**What to produce:** Could you return all of the listing below exactly, please?

**Recorded data:**
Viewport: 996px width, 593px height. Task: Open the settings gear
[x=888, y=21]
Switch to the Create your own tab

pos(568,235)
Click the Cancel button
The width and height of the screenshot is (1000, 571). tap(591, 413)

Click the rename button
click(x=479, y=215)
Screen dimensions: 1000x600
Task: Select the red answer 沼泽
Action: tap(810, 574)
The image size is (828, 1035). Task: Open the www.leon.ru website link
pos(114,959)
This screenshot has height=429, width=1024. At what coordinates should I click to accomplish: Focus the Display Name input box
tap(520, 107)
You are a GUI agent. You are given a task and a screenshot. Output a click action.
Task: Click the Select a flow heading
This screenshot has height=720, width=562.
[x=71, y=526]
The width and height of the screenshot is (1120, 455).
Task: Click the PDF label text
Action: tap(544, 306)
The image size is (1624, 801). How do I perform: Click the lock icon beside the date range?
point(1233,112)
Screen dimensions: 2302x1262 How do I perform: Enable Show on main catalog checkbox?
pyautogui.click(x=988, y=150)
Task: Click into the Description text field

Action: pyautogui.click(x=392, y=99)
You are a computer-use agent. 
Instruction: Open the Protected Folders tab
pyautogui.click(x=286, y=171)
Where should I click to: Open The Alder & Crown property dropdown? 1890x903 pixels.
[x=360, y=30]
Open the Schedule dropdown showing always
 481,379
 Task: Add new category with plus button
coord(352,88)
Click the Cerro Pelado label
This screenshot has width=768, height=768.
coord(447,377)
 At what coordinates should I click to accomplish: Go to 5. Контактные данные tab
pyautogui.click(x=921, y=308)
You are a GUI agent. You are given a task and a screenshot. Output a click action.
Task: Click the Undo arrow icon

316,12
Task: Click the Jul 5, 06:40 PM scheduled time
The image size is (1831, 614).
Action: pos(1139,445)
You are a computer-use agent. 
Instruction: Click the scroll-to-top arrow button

**Result of the task:**
Viewport: 996px width, 593px height. Task: Open the settings gear
[x=888, y=21]
Switch to the Create your own tab

pos(568,235)
Click the Cancel button
The width and height of the screenshot is (1000, 571). tap(591, 413)

Click the rename button
click(x=479, y=215)
Screen dimensions: 1000x600
Task: Select the red answer 沼泽
Action: tap(810, 574)
The image size is (828, 1035). Task: Open the www.leon.ru website link
pos(114,959)
This screenshot has height=429, width=1024. At what coordinates should I click to accomplish: Focus the Display Name input box
tap(520, 107)
You are a GUI agent. You are given a task and a screenshot. Output a click action.
Task: Click the Select a flow heading
This screenshot has height=720, width=562.
[x=71, y=526]
The width and height of the screenshot is (1120, 455).
Task: Click the PDF label text
Action: tap(544, 306)
The image size is (1624, 801). How do I perform: Click the lock icon beside the date range?
point(1233,112)
Screen dimensions: 2302x1262 How do I perform: Enable Show on main catalog checkbox?
pyautogui.click(x=988, y=150)
Task: Click into the Description text field

Action: pyautogui.click(x=392, y=99)
You are a computer-use agent. 
Instruction: Open the Protected Folders tab
pyautogui.click(x=286, y=171)
Where should I click to: Open The Alder & Crown property dropdown? 1890x903 pixels.
[x=360, y=30]
Open the Schedule dropdown showing always
 481,379
 Task: Add new category with plus button
coord(352,88)
Click the Cerro Pelado label
This screenshot has width=768, height=768.
coord(447,377)
 At what coordinates should I click to accomplish: Go to 5. Контактные данные tab
pyautogui.click(x=921, y=308)
You are a GUI agent. You are given a task and a screenshot. Output a click action.
Task: Click the Undo arrow icon

316,12
Task: Click the Jul 5, 06:40 PM scheduled time
The image size is (1831, 614).
Action: pos(1139,445)
You are a computer-use agent. 
Instruction: Click the scroll-to-top arrow button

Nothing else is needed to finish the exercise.